After an attempt on his life in 1968, by acquaintance and radical feminist, Valerie Solanas, he decided to distance himself from his unconventional entourage. This marked the end of the 1960s Factory scene. Warhol subsequently sought out companionship in New York high society, and throughout most of the 1970s his work consisted of commissioned portraits derived from printed Polaroid photographs. The most notable exception to this is his famous Mao series, which was done as a comment on President Richard Nixon's visit to China. Lacking the glamour and commercial appeal of his earlier portraits, critics saw Warhol as prostituting his artistic talent, and viewed this later period as one of decline. However, Warhol saw financial success as an important goal. At this point, he had made the successful shift from commercial artist to business artist.
Late Years and Death
In the late 1970s and 1980s, Warhol made a return to painting, and produced works that frequently verged on abstraction. His Oxidation Painting series, which were made by urinating on a canvas of copper paint, echoed the immediacy of the Abstract Expressionists and the rawness of Jackson Pollock's drip paintings. By the 1980s, Warhol had regained much of his critical notoriety, due in part to his collaboration with Jean-Michel Basquiat and Francesco Clemente, two much younger and more cutting-edge artists. And, in the final years of Warhol's life, he turned to religious subjects; his version of Leonardo da Vinci's Last Supper is particularly renowned. In these works, Warhol melded the sacred and the irreverent by juxtaposing enlarged logos of brands against images of Christ and his Apostles.
After suffering postoperative complications from a routine gall bladder procedure, Warhol died on February 22, 1987 at the age of 58. He was buried in his hometown of Pittsburgh. His memorial service was held in St. Patrick's Cathedral in New York City and attended by more than 2,000 people.
The Legacy of Andy Warhol
Andy Warhol was one of the most influential artists of the second half of the 20th century, creating some of the most recognizable images ever produced. Challenging the idealist visions and personal emotions conveyed by abstraction, Warhol embraced popular culture and commercial processes to produce work that appealed to the general public. He was one of the founding fathers of the Pop art movement, expanding the ideas of Duchamp by challenging the very definition of art. His artistic risks and constant experimentation with subjects and media made him a pioneer in almost all forms of visual art. His unconventional sense of style and his celebrity entourage helped him reach the mega-star status to which he aspired.
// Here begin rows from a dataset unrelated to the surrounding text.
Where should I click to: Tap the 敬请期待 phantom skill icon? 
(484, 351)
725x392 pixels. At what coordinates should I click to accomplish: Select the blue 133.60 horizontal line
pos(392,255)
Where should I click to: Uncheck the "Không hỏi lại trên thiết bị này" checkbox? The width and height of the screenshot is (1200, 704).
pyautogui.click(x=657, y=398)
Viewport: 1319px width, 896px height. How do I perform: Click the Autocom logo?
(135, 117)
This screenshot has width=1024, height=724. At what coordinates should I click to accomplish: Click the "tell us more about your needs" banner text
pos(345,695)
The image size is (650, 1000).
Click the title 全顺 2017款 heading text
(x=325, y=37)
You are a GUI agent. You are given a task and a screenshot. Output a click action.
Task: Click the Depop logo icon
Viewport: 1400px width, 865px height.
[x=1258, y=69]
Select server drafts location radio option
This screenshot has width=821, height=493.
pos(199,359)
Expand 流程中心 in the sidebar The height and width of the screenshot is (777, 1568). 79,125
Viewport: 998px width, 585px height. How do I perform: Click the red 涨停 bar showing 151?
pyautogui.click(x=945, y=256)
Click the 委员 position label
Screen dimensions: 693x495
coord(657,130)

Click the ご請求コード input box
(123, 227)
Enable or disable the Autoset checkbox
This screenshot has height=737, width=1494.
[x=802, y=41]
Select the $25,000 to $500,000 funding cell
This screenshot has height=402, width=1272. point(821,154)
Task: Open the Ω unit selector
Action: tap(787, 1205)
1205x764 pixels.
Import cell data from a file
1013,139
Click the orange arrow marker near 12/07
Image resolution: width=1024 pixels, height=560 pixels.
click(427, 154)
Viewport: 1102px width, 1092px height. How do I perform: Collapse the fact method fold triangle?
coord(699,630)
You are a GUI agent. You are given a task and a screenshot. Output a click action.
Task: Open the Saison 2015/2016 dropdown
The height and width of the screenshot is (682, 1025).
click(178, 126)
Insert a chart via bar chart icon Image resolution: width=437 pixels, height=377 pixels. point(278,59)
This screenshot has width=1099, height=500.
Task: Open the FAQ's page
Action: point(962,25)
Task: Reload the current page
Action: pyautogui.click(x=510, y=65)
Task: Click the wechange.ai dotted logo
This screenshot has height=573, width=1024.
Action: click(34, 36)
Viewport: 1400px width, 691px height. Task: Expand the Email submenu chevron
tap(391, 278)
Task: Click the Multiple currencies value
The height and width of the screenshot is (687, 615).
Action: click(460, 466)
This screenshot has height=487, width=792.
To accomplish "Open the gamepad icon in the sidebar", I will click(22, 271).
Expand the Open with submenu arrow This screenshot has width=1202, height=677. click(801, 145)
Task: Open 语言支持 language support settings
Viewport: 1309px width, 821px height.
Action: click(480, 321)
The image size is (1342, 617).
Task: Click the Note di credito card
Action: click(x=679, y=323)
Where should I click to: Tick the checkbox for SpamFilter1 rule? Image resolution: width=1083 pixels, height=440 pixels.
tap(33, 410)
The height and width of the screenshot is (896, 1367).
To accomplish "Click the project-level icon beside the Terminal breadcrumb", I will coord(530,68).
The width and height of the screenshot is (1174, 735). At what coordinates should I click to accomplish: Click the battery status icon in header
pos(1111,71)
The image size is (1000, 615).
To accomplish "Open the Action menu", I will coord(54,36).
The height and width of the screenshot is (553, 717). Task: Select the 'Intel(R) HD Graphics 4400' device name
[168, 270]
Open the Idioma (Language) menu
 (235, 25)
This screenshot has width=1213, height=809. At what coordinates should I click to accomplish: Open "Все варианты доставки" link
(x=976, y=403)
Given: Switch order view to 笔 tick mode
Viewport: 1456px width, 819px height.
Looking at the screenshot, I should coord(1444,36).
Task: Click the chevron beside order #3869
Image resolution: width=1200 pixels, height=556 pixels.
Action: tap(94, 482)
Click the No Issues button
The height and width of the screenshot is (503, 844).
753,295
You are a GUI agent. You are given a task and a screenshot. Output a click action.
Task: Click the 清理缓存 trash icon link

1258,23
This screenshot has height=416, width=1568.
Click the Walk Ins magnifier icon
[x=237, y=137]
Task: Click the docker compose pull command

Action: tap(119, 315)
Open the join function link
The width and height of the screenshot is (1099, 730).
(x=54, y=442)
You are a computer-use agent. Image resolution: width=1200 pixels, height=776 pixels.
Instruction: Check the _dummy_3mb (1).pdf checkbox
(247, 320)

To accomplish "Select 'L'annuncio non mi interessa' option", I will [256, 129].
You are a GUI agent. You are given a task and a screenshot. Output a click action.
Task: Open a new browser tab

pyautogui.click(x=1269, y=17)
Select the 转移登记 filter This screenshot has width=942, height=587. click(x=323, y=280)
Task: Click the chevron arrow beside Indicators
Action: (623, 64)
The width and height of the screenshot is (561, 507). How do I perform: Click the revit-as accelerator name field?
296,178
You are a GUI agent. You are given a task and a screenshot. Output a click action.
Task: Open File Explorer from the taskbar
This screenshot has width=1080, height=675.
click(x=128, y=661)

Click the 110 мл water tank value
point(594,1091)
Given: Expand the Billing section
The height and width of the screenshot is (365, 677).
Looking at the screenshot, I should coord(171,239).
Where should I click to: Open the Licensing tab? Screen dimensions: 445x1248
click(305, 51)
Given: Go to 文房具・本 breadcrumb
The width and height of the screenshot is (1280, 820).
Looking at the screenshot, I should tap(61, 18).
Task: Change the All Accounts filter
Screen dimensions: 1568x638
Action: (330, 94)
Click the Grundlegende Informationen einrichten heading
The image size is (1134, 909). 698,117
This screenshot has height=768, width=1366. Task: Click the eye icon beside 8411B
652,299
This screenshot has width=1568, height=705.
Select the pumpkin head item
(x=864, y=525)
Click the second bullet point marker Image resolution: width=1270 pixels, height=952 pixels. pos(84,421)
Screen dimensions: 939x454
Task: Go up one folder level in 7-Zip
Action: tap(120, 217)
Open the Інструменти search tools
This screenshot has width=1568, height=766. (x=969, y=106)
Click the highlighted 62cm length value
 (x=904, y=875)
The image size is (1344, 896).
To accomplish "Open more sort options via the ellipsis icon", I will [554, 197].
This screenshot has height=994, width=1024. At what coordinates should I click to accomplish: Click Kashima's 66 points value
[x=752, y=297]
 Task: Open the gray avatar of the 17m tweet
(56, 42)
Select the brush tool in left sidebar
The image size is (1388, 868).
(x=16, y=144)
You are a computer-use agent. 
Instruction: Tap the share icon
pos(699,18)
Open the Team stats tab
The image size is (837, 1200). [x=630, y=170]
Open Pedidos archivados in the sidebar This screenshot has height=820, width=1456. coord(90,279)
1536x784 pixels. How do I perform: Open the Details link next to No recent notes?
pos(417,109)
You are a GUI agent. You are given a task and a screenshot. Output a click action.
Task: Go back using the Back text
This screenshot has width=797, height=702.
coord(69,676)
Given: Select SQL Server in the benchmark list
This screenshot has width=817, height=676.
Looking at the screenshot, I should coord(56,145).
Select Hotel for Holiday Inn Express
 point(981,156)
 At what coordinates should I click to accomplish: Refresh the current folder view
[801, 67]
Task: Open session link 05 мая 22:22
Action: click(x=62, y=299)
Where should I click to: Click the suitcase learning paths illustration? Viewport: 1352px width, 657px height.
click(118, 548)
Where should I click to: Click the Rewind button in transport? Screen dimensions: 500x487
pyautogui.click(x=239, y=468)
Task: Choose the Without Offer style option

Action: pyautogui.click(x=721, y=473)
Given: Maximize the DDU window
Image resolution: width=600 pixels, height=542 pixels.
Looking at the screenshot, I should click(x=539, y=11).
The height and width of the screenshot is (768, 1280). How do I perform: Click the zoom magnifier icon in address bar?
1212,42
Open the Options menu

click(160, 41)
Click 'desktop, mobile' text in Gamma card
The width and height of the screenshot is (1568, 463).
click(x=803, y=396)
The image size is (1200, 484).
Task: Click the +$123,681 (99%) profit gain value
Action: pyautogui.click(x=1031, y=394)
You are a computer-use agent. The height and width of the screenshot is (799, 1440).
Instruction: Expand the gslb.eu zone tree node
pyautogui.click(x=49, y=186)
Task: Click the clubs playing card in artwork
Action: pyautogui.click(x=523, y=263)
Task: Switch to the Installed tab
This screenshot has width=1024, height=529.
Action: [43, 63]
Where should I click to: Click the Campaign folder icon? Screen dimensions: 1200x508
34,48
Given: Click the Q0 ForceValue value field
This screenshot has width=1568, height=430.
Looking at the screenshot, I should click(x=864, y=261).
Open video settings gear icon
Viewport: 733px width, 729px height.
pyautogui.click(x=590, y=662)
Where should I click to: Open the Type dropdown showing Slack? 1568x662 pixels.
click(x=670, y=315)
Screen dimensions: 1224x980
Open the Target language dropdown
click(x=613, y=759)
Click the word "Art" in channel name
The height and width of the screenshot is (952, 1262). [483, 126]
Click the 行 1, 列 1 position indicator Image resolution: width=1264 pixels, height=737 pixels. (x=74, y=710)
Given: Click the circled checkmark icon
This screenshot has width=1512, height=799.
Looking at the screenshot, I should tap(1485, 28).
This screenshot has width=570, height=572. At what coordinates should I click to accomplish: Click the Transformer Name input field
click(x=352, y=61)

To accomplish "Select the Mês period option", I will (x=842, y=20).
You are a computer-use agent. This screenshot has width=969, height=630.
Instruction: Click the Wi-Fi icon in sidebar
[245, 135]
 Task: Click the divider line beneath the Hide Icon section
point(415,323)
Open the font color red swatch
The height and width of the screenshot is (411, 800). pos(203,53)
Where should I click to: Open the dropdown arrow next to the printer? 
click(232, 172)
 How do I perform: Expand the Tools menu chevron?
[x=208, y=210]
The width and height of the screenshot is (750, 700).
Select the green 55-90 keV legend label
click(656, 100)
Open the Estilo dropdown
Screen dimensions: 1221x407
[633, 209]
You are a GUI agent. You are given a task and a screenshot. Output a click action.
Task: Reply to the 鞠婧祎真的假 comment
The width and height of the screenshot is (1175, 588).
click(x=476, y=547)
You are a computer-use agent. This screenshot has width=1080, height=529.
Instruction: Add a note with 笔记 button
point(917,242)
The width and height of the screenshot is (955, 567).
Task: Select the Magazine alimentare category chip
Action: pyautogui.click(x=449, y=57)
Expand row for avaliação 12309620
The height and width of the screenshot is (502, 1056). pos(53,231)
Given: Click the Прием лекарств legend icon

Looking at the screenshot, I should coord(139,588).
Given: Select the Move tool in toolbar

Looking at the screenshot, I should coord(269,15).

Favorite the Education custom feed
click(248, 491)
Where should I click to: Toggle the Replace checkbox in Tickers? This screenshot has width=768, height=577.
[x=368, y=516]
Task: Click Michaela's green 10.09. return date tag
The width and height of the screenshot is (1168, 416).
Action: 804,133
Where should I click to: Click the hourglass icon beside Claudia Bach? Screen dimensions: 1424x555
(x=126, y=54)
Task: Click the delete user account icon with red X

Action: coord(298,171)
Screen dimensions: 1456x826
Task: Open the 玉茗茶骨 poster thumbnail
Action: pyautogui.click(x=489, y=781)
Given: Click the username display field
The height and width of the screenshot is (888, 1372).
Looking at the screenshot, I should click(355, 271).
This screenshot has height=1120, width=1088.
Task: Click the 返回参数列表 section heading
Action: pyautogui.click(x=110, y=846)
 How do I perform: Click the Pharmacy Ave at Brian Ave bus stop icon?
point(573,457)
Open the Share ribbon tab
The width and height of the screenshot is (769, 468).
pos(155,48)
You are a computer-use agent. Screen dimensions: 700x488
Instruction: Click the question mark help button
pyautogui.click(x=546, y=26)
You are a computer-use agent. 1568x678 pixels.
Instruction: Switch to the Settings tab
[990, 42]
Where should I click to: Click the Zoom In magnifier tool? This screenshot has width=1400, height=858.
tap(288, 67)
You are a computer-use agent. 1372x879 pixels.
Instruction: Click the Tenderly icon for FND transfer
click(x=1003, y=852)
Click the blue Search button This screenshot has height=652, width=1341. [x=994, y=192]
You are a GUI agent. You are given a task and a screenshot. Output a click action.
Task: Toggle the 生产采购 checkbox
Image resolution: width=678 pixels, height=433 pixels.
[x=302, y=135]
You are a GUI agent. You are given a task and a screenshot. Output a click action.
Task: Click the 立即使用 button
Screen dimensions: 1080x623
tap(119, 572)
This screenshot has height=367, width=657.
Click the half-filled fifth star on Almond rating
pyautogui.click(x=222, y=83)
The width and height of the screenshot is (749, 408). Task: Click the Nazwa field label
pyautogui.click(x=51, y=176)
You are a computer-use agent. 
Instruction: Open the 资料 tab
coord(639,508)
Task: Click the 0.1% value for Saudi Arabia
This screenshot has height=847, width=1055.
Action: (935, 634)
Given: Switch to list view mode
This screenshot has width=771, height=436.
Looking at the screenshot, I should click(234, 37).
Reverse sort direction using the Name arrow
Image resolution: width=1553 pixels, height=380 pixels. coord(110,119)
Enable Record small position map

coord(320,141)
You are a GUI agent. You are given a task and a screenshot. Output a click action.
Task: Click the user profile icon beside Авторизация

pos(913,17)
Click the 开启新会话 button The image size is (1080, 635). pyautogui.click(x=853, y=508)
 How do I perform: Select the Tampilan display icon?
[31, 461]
Warhol's will dictated that his estate fund the Warhol Foundation for the advancement of the visual arts, which was subsequently created later that year. Through the joint efforts of The Andy Warhol Foundation for the Visual Arts, Carnegie Museums of Pittsburgh, Carnegie Institute, and Dia Center for the Arts the Warhol Museum was opened in Pittsburgh, Pennsylvania in 1994, housing a large collection of Warhol's work.